We will examine applied principles from the solidarity economy which we use in the program: equity, pay scales, cooperative collectives, time banking, mutuality, group learning, and self-employment.
We will explore the challenges to build businesses to scale, explore the barriers to stability for immigrant survivors, and highlight the positive impact our programing has on our clients’ lives, physically, spiritually and emotionally.

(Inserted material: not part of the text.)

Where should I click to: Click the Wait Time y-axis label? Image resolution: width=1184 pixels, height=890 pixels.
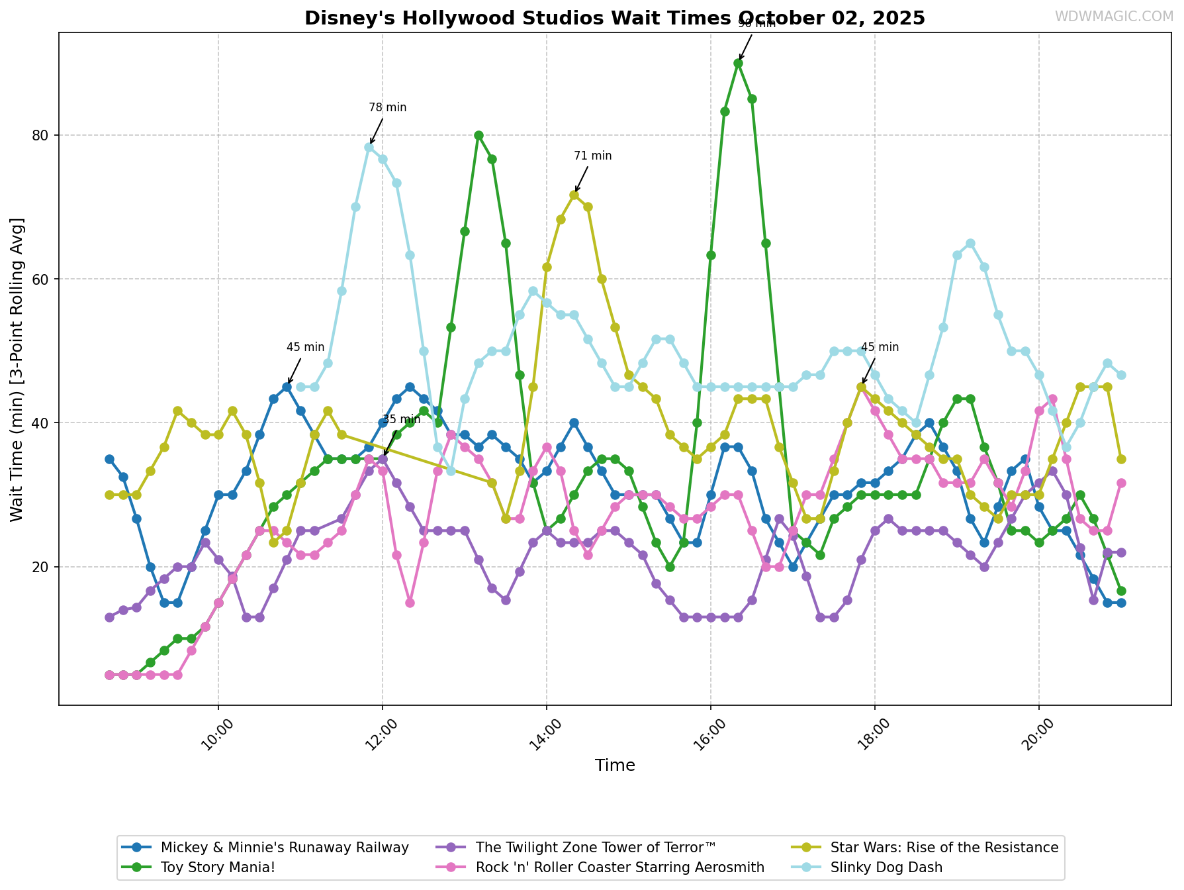click(17, 369)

Description of Artesanando Project
The Economic Justice Program works with survivors of domestic and sexual abuse and other gender-based violence. Often, the models developed by mainstream domestic violence and other service organizations do not adequately address the unique needs of the Latinx immigrant community. At EJP, we strive to support the most marginalized Latinx survivors who cannot access mainstream services due to status, language proficiency, and educational level. VIP recognizes the gaps in the culturally specific services that are available for survivors, and effectively combined culture, values and theory into a comprehensive program appropriate for Latinx community members.
We have developed an economic justice model that is directly informed by our client base. Survivors with mixed status are forced to look for ways outside the formal economy to earn income for their families. One of our primary initiatives is around business development and entrepreneurship with the program ArteSanando. Many of the survivors we work with are in the process of developing a business by selling homemade food and handcrafted items.
This includes the following outcomes:
Phase 1: Reflection: Creates intentional spaces to raise consciousness about the intersectionality of poverty, immigration and their impact on finances for survivors.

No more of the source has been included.